PROLOGUE

Six months previously

October

LISTEN.

“No.”

Listen.

“I don’t want to hear.” She kept her eyes down, staring at her bare feet. Her toenails were painted pink. Only not here. Here, they were gray, like everything else.

Everything except the blood. The blood was always red.

She had forgotten that.

You have to listen to us.

“No, I don’t. Not anymore.”

We can help you.

“No one can help me. Not to do that, what you’re asking me to do. It’s impossible.” At the edge of her vision, she saw the blood creeping toward her and immediately took a step backward. Then another. “I can’t go back now. I can never go back.”

Yes. You can. You have to.

“I was at peace. Why didn’t you leave me there?” She felt something solid and hard against her back and pressed herself against it, her gaze still on her toes, so much of her awareness on the blood inching ever closer.

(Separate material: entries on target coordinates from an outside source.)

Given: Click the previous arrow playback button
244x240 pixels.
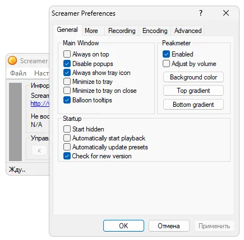Looking at the screenshot, I should click(39, 150).
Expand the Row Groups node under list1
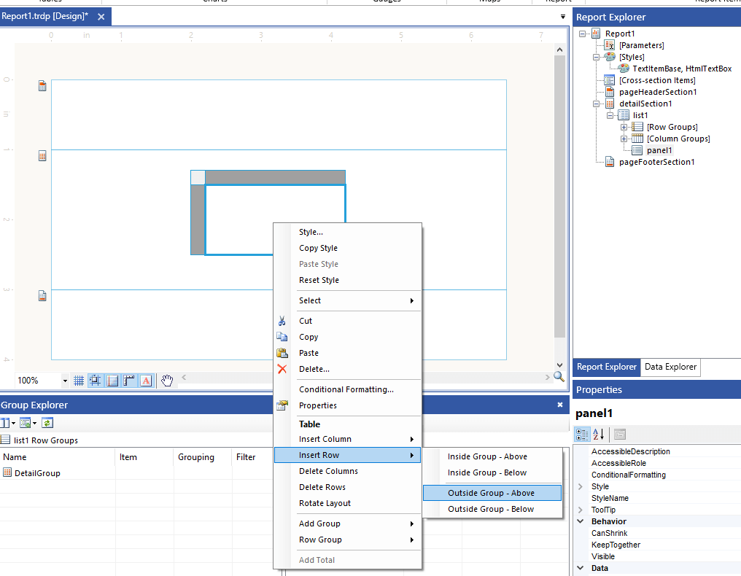This screenshot has width=741, height=576. click(x=624, y=126)
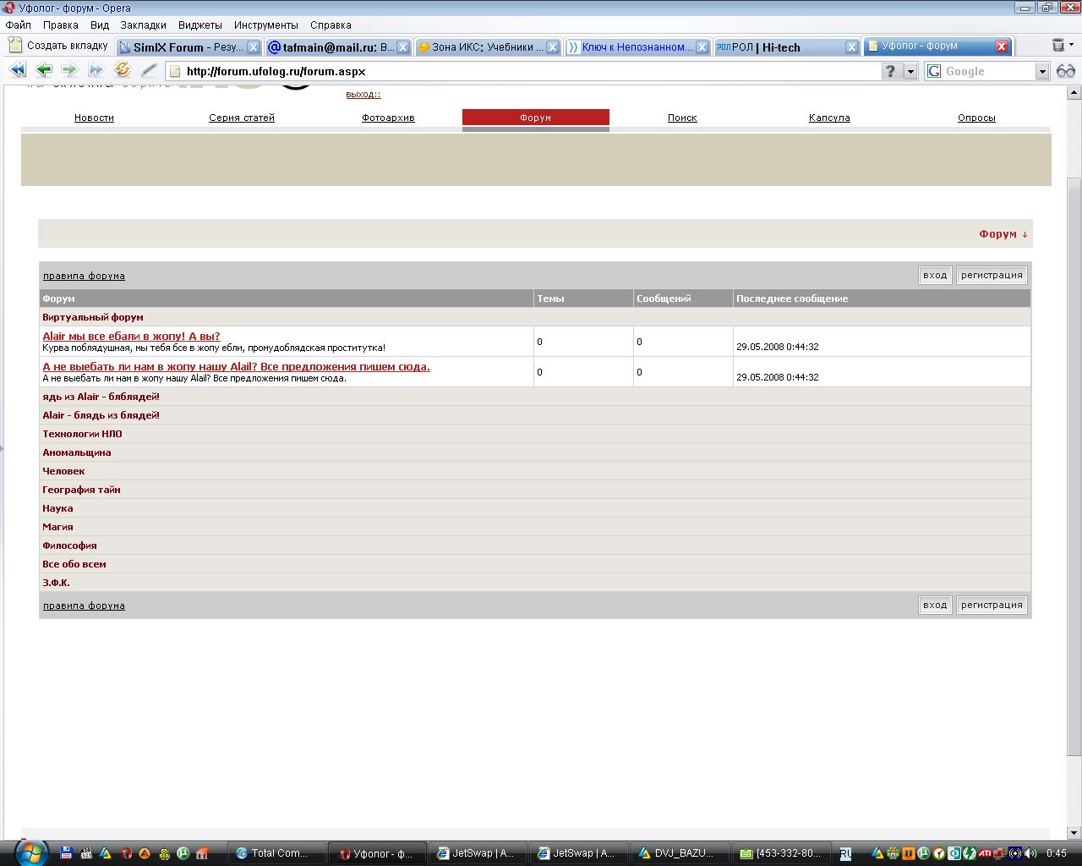Image resolution: width=1082 pixels, height=866 pixels.
Task: Open the address bar history dropdown arrow
Action: (910, 72)
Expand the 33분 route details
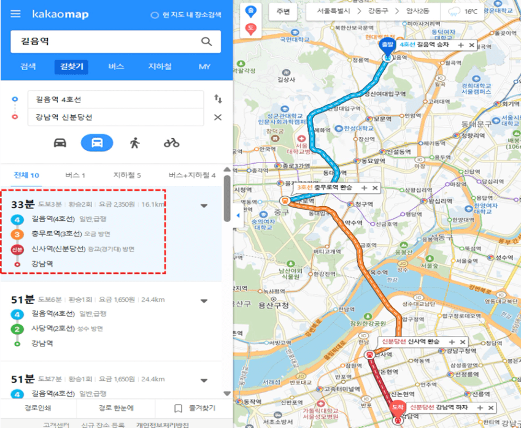This screenshot has height=428, width=521. [204, 206]
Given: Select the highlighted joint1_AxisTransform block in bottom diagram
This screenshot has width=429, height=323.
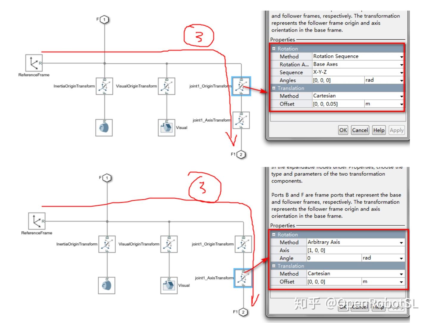Looking at the screenshot, I should (243, 278).
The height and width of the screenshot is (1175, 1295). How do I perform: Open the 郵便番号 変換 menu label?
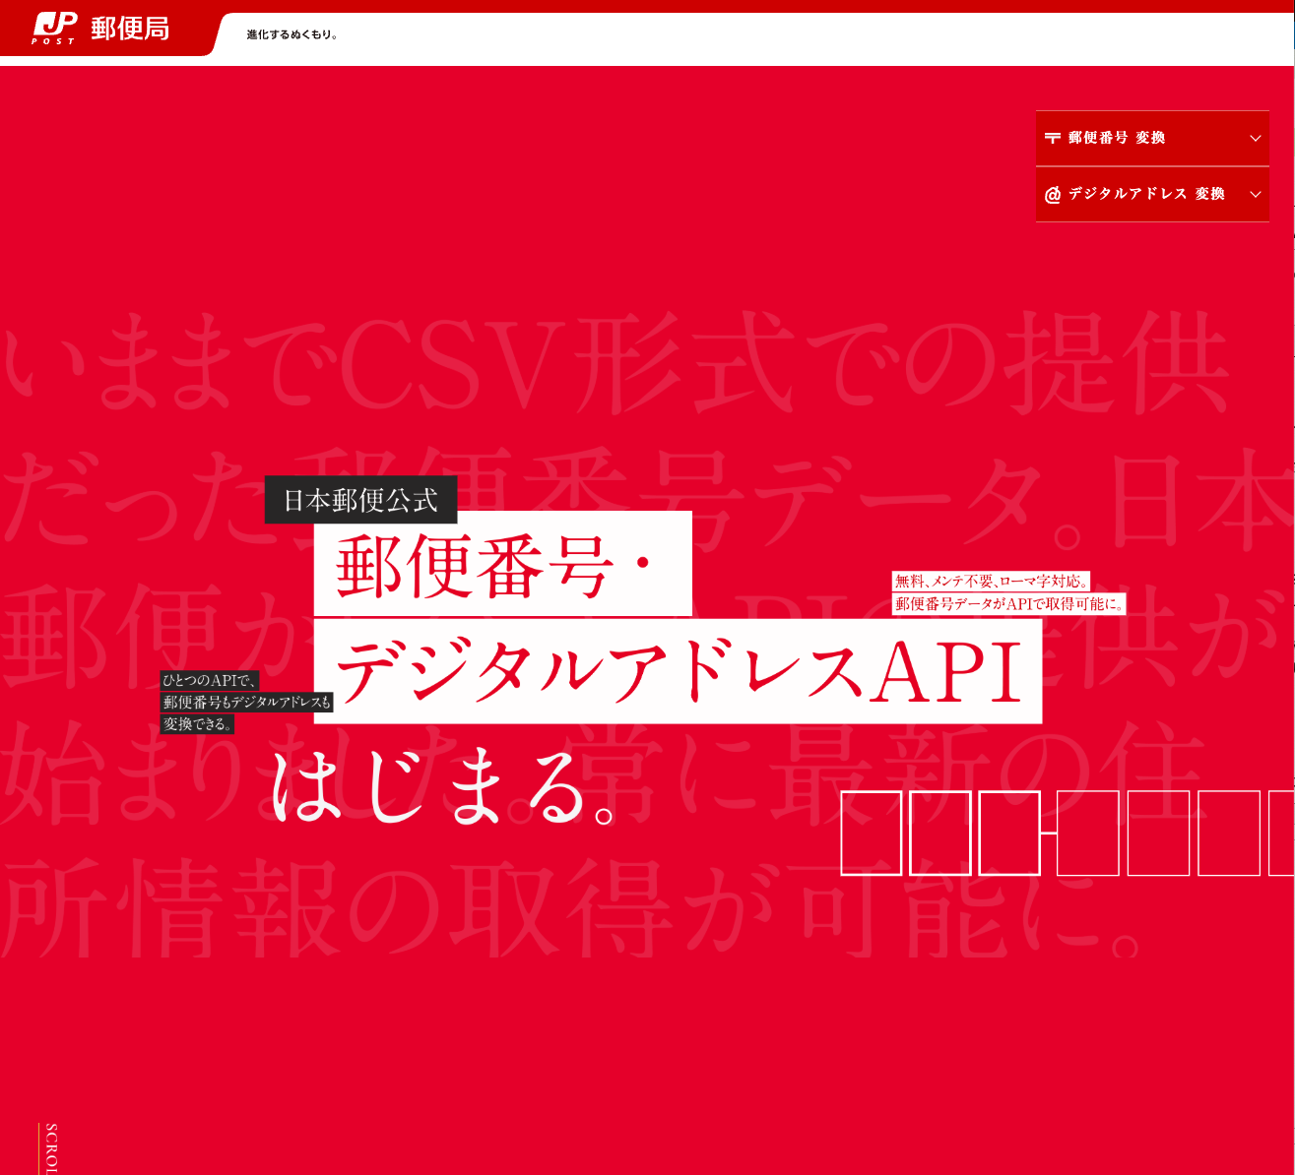[x=1117, y=138]
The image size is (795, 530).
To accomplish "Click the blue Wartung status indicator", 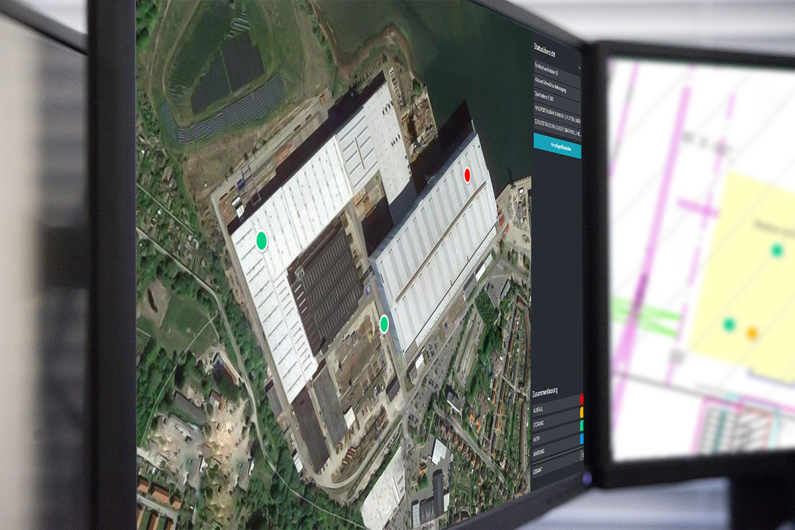I will coord(582,439).
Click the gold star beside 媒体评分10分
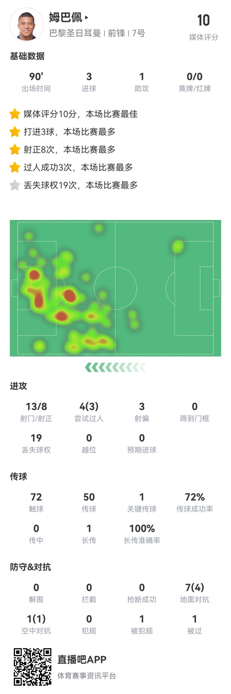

Because it isn’t finished,

“It was finished a long time ago.”

Not for you. Not for her.

CHAPTER 1

Present day

April 8

Tennessee

CASE EDGERTON RAN along the narrow trail, aware of his burning legs but concentrating on his breathing. The last mile was always the hardest, especially on his weekly trail run. Easier to just zone out and run when he was on the track or in his neighborhood park; this kind of running, with its uneven terrain and various hazards, required real concentration.

That was why he liked it.

He jumped over a rotted fallen log and almost immediately had to duck a low-hanging branch. After that, it was all downhill—which wasn’t as easy as it sounded, since the trail snaked back and forth in hairpin curves all along the middle quarter of this last mile. Good training for his upcoming race. He planned to win that one, as he had won so many his entire senior year.